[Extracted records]
——

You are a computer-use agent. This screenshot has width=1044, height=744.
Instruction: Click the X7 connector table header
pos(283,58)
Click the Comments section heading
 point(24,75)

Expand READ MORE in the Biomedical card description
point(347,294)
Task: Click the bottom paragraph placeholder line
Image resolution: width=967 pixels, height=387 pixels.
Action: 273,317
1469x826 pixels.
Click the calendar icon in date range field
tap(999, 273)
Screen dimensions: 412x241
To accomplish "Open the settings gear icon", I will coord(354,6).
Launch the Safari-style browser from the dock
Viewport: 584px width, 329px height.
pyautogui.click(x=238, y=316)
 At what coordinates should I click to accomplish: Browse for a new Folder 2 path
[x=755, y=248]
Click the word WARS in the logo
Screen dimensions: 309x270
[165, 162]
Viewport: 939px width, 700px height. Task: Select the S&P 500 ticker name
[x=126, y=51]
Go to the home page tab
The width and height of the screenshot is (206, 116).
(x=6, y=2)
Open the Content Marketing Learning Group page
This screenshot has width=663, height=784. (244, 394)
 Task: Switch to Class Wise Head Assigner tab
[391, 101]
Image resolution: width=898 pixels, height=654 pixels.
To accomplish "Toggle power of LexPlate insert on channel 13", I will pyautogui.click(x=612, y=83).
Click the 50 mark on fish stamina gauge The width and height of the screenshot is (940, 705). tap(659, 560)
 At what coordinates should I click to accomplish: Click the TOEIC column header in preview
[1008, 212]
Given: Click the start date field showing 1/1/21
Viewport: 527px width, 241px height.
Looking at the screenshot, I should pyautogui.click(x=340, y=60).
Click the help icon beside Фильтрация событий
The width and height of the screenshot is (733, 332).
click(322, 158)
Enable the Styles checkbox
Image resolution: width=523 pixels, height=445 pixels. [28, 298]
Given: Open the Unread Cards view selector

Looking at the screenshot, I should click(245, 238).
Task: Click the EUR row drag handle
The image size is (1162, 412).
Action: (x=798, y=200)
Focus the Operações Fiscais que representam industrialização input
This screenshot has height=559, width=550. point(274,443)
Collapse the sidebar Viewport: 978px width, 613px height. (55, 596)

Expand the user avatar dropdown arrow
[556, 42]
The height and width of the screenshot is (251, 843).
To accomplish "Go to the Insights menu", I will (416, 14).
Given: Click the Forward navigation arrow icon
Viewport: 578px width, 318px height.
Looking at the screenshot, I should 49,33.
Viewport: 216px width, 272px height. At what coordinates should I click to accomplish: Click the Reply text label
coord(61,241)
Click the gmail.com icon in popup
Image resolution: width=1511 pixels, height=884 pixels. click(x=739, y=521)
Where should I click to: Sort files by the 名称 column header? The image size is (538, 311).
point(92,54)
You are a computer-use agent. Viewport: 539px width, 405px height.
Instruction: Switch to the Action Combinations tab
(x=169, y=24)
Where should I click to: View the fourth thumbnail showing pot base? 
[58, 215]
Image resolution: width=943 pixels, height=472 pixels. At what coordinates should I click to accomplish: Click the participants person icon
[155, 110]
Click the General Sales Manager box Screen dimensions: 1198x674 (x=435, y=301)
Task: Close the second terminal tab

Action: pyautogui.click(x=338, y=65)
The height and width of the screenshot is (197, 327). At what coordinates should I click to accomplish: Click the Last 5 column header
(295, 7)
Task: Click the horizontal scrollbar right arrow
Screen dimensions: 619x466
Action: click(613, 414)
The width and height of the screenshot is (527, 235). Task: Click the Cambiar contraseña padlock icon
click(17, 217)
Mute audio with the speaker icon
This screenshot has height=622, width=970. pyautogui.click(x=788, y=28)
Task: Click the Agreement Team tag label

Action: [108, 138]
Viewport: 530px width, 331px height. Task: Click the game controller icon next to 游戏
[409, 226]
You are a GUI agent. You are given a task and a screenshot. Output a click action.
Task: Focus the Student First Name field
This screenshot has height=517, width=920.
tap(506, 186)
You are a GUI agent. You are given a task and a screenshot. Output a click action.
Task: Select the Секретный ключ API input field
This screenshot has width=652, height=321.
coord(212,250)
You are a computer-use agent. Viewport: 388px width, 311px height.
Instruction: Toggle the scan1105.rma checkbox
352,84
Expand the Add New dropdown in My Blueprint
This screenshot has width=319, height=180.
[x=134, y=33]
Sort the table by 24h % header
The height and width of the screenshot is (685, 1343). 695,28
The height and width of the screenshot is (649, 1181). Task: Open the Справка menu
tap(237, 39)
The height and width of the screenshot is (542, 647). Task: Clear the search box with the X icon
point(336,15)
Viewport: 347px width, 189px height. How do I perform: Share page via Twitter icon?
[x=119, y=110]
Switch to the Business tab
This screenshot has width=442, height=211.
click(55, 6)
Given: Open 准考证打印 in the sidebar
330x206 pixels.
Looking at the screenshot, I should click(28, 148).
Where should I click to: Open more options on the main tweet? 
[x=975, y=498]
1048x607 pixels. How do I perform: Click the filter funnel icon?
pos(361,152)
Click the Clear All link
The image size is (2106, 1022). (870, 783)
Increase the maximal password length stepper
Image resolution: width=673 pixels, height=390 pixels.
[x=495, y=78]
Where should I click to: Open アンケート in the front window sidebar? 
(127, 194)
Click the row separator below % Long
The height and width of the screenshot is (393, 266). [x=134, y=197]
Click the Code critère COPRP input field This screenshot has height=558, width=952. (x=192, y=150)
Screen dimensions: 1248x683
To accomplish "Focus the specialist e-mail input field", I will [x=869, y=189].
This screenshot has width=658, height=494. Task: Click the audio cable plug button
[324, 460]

——

WORK ORDER: Pull out each line of the records holding the string "agent".

TASK RESULT:
You are a computer-use agent. This screenshot has width=1044, height=744.
You are a computer-use agent. Viewport: 539px width, 405px height.
You are a GUI agent. You are given a task and a screenshot. Output a click action.
You are a GUI agent. You are given a task and a screenshot. Output a click action.
You are a computer-use agent. Viewport: 388px width, 311px height.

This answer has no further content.